▸ **Consigne**
Extrayez à l'identique et dans son intégralité le texte sur la demande en politique populiste en Tunisie.

Il existe une demande en politique populiste qui mobilise des attitudes du même genre. Principal enseignement d’une conférence donnée sur les dynamiques de formation de l’opinion publique populiste en Tunisie.
Un des plus importants sans doute enseignements des sciences économiques est celui de l’existence du marché et de sa loi de l’offre et de la demande. Mais cela est-il transposable au monde des sciences politiques ? Réponse : tout à fait.
Ainsi, le populisme, qui fleurit aujourd’hui dans de nombreux pays dont le nôtre, est une histoire d’offre (il y a des politiques qui ont tendance à opposer le peuple aux élites politiques, économiques ou médiatiques), mais il y a aussi une affaire de demande. C’est du moins l’idée qu’est venu défendre, le 14 juillet 2023, l’universitaire –il est professeur à l’Institut de presse et des sciences de l’information- Sadok Hammami (à droite sur notre photo).
Un théâtre dans lequel le public est le juge final
L’occasion ? Une conférence donnée au CESMA (Centre des études stratégiques sur le Maghreb), dans le cadre de l’Observatoire du populisme, sur le thème de la fabrique de l’opinion publique populiste, au cours de laquelle il a détaillé ce que les chercheurs Cas Mudde et Cristóbal Rovira Kaltwasser appellent, dans leur célèbre ouvrage « Brève introduction au populisme, la demande en politique populiste ». Evoquant ainsi les dynamiques de formation de l’opinion publique populiste.

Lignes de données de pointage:
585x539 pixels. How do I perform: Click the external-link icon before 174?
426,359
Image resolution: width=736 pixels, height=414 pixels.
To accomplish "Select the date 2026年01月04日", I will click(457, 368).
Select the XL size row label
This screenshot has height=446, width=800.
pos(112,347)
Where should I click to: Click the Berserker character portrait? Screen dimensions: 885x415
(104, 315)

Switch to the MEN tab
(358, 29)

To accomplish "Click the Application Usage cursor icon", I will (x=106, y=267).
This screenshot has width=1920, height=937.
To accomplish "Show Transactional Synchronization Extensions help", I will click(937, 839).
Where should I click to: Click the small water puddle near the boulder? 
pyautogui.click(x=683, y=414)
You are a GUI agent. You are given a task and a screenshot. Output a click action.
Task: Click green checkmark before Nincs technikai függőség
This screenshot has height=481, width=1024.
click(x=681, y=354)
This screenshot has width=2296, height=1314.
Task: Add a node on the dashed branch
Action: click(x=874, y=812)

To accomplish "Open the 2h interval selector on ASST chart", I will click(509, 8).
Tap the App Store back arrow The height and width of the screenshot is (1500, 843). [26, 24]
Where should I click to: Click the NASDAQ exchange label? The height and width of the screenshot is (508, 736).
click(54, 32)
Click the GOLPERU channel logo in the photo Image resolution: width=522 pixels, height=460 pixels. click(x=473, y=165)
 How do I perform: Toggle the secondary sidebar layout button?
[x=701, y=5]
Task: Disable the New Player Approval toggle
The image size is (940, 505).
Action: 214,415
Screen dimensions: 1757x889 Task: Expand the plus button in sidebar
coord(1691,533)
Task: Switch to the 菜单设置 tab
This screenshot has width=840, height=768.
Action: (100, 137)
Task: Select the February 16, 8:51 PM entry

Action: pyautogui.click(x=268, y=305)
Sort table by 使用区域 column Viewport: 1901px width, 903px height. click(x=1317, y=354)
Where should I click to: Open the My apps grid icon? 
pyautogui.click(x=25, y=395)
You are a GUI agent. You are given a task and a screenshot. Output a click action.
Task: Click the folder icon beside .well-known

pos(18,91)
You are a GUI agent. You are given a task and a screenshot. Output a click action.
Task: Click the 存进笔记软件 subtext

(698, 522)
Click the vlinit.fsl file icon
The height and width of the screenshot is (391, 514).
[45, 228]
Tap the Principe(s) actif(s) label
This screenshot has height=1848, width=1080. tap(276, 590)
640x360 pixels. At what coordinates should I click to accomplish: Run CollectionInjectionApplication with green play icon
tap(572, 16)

▸ **Réponse attendue**
Il existe une demande en politique populiste qui mobilise des attitudes du même genre. Principal enseignement d’une conférence donnée sur les dynamiques de formation de l’opinion publique populiste en Tunisie.
Un des plus importants sans doute enseignements des sciences économiques est celui de l’existence du marché et de sa loi de l’offre et de la demande. Mais cela est-il transposable au monde des sciences politiques ? Réponse : tout à fait.
Ainsi, le populisme, qui fleurit aujourd’hui dans de nombreux pays dont le nôtre, est une histoire d’offre (il y a des politiques qui ont tendance à opposer le peuple aux élites politiques, économiques ou médiatiques), mais il y a aussi une affaire de demande. C’est du moins l’idée qu’est venu défendre, le 14 juillet 2023, l’universitaire –il est professeur à l’Institut de presse et des sciences de l’information- Sadok Hammami (à droite sur notre photo).
Un théâtre dans lequel le public est le juge final
L’occasion ? Une conférence donnée au CESMA (Centre des études stratégiques sur le Maghreb), dans le cadre de l’Observatoire du populisme, sur le thème de la fabrique de l’opinion publique populiste, au cours de laquelle il a détaillé ce que les chercheurs Cas Mudde et Cristóbal Rovira Kaltwasser appellent, dans leur célèbre ouvrage « Brève introduction au populisme, la demande en politique populiste ». Evoquant ainsi les dynamiques de formation de l’opinion publique populiste.